_Data records_

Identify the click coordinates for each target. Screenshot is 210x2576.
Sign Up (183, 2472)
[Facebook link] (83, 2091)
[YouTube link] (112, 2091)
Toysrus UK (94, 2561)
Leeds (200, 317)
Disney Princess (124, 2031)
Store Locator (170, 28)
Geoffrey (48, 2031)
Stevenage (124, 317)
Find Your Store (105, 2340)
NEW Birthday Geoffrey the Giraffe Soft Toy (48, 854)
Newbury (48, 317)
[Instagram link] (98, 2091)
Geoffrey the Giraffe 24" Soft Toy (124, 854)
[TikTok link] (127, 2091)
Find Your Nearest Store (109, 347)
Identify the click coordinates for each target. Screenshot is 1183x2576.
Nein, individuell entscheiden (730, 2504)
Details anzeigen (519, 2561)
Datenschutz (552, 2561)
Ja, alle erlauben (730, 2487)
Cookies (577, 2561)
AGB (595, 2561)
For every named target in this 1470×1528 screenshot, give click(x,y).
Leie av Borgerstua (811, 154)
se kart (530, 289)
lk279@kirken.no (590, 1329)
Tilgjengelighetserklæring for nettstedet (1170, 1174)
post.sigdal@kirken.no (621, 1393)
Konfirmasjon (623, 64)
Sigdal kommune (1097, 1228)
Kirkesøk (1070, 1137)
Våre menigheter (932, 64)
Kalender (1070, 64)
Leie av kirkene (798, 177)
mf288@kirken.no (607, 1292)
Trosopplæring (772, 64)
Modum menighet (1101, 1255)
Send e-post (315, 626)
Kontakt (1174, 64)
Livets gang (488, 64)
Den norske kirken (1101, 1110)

_Problem statement_
Find where the line with "Sign Up (183, 2472)" sits in the material above, then copy exactly from it through the line with "[TikTok link] (127, 2091)". Add no other line.

_Answer section_
Sign Up (183, 2472)
[Facebook link] (83, 2091)
[YouTube link] (112, 2091)
Toysrus UK (94, 2561)
Leeds (200, 317)
Disney Princess (124, 2031)
Store Locator (170, 28)
Geoffrey (48, 2031)
Stevenage (124, 317)
Find Your Store (105, 2340)
NEW Birthday Geoffrey the Giraffe Soft Toy (48, 854)
Newbury (48, 317)
[Instagram link] (98, 2091)
Geoffrey the Giraffe 24" Soft Toy (124, 854)
[TikTok link] (127, 2091)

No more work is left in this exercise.